------ Task inputs
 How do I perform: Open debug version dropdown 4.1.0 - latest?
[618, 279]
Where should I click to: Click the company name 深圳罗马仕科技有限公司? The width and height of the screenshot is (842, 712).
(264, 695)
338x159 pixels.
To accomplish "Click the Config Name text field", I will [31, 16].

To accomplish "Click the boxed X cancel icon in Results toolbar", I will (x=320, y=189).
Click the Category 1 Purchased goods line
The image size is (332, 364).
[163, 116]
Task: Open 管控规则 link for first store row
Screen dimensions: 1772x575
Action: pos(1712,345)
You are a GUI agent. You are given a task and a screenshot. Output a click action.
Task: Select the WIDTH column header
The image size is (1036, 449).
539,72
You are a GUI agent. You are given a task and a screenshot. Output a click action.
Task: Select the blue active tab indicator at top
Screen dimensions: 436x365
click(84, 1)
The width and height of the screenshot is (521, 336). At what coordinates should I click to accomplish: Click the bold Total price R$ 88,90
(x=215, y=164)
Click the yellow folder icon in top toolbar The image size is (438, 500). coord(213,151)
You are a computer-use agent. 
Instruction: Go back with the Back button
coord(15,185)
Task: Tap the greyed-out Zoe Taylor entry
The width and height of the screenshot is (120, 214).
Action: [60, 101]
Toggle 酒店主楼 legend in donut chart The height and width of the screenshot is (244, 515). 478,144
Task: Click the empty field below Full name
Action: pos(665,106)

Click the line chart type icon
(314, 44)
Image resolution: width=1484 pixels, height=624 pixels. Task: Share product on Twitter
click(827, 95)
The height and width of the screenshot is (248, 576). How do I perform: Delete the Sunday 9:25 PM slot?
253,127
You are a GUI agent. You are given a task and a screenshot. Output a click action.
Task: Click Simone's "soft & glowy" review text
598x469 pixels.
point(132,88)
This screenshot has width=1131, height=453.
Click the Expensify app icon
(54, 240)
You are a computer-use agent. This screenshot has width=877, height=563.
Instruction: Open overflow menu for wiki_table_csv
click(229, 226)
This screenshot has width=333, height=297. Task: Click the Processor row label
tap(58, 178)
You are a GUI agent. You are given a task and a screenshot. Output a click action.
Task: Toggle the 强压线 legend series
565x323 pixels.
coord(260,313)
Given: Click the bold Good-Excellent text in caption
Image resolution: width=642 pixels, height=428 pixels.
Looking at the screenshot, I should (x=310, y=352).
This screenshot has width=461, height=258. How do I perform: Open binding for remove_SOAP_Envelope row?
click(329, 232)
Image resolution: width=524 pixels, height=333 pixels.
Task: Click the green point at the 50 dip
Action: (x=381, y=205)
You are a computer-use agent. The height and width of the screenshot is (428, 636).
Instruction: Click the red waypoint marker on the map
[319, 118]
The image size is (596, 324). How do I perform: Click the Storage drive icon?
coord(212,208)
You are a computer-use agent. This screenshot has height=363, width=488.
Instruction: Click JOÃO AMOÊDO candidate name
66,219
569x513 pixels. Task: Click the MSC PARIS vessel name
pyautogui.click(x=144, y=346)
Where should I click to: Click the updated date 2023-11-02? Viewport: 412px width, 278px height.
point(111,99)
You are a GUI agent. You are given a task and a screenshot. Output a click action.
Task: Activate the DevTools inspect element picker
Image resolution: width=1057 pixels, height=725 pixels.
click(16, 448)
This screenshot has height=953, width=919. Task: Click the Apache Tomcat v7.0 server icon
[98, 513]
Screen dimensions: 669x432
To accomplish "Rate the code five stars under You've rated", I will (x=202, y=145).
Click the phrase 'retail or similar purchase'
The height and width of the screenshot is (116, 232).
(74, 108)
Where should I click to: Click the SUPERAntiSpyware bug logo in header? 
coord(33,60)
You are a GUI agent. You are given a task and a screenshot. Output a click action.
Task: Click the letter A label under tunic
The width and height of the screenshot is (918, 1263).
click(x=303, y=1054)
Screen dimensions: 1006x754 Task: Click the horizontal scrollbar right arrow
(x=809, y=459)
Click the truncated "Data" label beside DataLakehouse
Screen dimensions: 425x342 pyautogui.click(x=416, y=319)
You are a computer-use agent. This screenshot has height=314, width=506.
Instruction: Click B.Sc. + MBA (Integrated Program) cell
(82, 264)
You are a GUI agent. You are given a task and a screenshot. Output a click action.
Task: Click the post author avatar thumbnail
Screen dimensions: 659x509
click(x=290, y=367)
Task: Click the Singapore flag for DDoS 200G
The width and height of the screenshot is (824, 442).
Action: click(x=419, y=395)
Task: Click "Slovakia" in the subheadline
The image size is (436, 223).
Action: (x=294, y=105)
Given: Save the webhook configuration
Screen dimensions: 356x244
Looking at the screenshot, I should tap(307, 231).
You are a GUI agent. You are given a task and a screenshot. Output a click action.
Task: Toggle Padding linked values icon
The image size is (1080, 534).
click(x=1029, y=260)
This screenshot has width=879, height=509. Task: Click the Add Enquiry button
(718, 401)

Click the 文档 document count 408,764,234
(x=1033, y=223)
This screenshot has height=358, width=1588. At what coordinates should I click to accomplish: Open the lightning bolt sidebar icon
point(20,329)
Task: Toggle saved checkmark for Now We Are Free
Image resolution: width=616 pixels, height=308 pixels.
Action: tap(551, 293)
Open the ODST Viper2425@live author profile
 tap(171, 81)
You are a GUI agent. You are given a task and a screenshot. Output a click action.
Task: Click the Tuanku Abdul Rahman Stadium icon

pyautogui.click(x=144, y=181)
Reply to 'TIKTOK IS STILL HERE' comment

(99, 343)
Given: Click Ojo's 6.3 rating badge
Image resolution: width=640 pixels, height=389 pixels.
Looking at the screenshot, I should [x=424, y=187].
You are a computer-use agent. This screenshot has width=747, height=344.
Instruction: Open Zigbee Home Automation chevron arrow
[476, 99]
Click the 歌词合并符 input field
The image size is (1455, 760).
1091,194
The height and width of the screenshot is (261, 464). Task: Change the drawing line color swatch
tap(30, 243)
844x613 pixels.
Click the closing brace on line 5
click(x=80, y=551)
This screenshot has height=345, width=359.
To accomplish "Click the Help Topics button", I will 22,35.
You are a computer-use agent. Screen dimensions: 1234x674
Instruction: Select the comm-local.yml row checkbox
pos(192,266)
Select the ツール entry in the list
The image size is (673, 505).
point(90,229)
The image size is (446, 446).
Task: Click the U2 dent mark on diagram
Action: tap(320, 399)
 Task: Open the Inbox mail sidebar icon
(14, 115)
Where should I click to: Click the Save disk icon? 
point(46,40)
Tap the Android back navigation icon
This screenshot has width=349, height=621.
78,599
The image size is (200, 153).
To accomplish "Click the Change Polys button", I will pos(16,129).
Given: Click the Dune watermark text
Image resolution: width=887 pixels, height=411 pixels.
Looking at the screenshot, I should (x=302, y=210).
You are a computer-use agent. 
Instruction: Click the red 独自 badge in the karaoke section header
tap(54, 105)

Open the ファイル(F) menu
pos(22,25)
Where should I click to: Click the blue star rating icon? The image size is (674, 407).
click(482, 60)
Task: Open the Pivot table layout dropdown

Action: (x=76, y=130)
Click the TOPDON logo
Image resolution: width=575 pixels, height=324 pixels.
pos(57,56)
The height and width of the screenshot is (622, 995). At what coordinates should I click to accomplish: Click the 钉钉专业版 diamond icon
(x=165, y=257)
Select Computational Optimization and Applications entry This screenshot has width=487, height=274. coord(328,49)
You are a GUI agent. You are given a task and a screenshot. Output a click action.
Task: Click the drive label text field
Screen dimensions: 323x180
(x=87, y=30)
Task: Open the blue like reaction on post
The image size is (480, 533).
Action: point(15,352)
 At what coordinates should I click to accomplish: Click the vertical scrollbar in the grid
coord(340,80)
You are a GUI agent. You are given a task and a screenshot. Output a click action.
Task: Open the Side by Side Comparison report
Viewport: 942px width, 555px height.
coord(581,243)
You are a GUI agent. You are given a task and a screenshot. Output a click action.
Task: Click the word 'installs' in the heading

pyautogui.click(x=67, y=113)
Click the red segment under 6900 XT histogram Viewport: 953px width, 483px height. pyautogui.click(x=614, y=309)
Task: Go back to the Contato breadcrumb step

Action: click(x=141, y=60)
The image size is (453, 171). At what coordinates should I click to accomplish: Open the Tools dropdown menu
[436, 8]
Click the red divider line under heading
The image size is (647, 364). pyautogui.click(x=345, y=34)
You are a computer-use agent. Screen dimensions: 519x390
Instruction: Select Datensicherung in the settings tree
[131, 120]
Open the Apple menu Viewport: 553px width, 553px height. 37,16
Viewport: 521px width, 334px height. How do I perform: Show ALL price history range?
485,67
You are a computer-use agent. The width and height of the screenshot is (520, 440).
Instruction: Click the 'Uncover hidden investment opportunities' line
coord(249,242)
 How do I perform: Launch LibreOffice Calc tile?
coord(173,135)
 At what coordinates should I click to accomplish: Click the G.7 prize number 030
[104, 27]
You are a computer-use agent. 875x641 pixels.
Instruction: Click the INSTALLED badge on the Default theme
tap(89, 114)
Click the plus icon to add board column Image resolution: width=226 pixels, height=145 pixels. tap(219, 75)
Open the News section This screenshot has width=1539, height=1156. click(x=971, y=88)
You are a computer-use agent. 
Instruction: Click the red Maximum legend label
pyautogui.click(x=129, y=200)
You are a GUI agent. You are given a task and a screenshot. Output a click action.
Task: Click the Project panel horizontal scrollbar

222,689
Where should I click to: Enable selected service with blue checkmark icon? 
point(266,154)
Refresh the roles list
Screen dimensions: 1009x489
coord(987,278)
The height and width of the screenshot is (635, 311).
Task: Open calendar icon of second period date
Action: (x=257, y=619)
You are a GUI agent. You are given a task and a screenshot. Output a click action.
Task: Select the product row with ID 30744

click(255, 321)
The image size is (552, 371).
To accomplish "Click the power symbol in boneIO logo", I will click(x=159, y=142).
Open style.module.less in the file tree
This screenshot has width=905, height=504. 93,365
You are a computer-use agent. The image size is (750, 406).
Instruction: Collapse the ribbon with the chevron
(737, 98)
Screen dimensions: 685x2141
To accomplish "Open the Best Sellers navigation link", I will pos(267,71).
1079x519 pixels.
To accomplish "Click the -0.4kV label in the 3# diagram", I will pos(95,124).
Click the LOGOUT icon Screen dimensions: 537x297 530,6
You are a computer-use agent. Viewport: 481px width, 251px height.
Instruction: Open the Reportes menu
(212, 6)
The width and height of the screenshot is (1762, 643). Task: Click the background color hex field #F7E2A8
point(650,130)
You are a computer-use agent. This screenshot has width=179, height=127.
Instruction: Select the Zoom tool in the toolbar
------------
Filter the data for the string "toolbar" and copy every line that has it.

To accomplish "Click the boxed X cancel icon in Results toolbar", I will (x=320, y=189).
Click the yellow folder icon in top toolbar The image size is (438, 500). coord(213,151)
Instruction: Select the Zoom tool in the toolbar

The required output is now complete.